Antibiofilm activity of truncated Staphylococcus aureus phenol soluble modulin α2 (SaΔ1Δ2PSMα2) against Candida auris in vitro and in an animal model of catheter-associated infection.

Candida auris has emerged as a major multidrug-resistant nosocomial pathogen. The organism exhibits a persistent colonising phenotype, and causes recalcitrant infections often strongly linked to biofilm formation. Alternate strategies are urgently needed to combat this yeast and its biofilm-associated phenotype. This work aimed to evaluate the efficacy of select staphylococcal phenol soluble modulins (PSMs), namely, a truncated version of Staphylococcus aureus PSMα2 shortened by two amino acids at the N-terminal (SaΔ1Δ2PSMα2) and Staphylococcus epidermidis PSMδ against C. auris in vitro and in vivo. The antifungal and antibiofilm activity was tested by broth microdilution and XTT dye reduction assay. Combination effect with antifungal drugs was determined by fractional inhibitory concentration test. The efficacy of combination therapy using SaΔ1Δ2PSMα2 with amphotericin B or caspofungin was evaluated in murine model of C. auris catheter-associated infection. Based on antifungal activity, antibiofilm activity and cytotoxicity data, SaΔ1Δ2PSMα2 exhibited promising activity against C. auris biofilms. Nearly 50 % inhibition in biofilm formation was noted with 0.5-2 μM of the peptide against multiple clinical and C. auris colonizing isolates. It was synergistic with amphotericin B (ΣFIC = 0.281) and caspofungin (ΣFIC = 0.047) in vitro, and improved the activity of voriconazole in voriconazole-resistant C. auris.
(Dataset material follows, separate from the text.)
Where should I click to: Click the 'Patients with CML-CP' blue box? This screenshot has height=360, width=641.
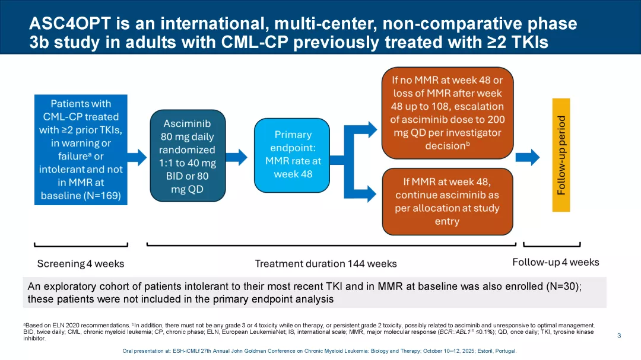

Combination therapy using amphotericin B or caspofungin (1 μg/ml) with SaΔ1Δ2PSMα2 resulted in 99.5 % reduction in C. auris biofilm in murine model, even when the peptide was used at a concentration that was neither fungicidal nor antibiofilm (0.125 μM; ≈0.26 μg/ml). The study provides insight into the potential utility of SaΔ1Δ2PSMα2-antifungal drug combination against C. auris biofilm-associated infections.